What if you could find the answers to the questions Kash and Calhoun propose in their book?

  • Find the high-profit consumers who can raise your margins and revenues
  • Understand current, latent, and emerging demand
  • Determine which channels are growing and which channels are slowing
  • Assess where your competitors are strong and where they are weakest
  • Understand the media habits of your most important consumers
  • Identify the best potential opportunities for innovation
  • Build a financial model for resource allocation to drive faster growth
  • Develop insights about the demand of your most profitable customers

Having these answers is the way to deal the increasing oversupply economy that we now have and to create the demand that is needed to grow your business. What are you doing to dig deeper?

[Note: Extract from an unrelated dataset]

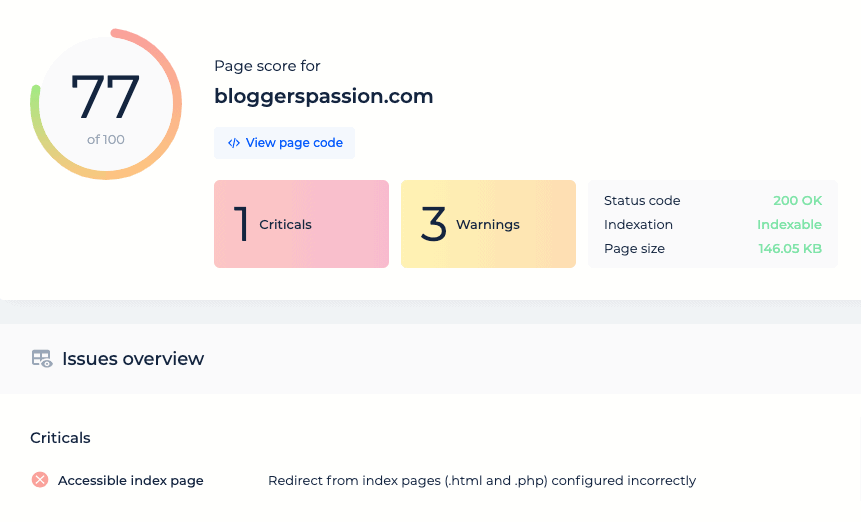Open the Warnings summary card
This screenshot has height=522, width=861.
tap(488, 224)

Our Economy’s Transition to Oversupply


Last week, I said we would discuss how to zero in and better handle the demand economy, and we will also look at how to make your offering target the demand that you want to create. We will actually do that next week, so we can first understand how we have transitioned into an economy of oversupply. Let’s review why economic demand has changed. In the book “How Companies Win,” Kash and Calhoun describe four phases of transitions moving from a supply based economy to a demand based one.

The first phase involved market equilibrium, which lasted from 1947 to 1990. After World War II, places that had avoided destruction kicked into a level of prosperity that last for decades. Other areas took longer to adjust but entered the industrial and information economy over time, continuing to create demand as we became more global. With the advent of many different supply chain management approaches and thinkers like Edwards Deming, we continued to lower cost and improve the supply as more demand was created. These good times stayed in balance for a long time . . . until they didn’t.

The period of oversupply started in 1991 and continued through 2007. An aging population in the developed world, the end of the Cold War, and globalization created this phase. This generated a significantly large number of companies adding their offerings to those of the multitude of businesses already out there. The internet popped up during this period, which also created a medium to communicate and share knowledge. This brought many more companies to the table. Productivity increased. Then, the first bubble hit during the early 2000s and was followed by more, which led to the true slowdown in demand.

The demand contraction of the Great Recession hit during 2008. This created a global slowdown not seen since the Depression. The housing market was decimated, and unemployment shot up, continuing a reduction in demand that has lasted to present day. This was followed by stimulus, increasing the debt. To solve this problem, the government will need to spend less and possibly raise taxes, which will likely lead to even less demand.

We now have a Demand Driven Economy. A hypercompetitive business environment characterizes this fourth area, and it will continue into the future. This flat demand will put a crunch on profits and drive a lot of businesses to disappear.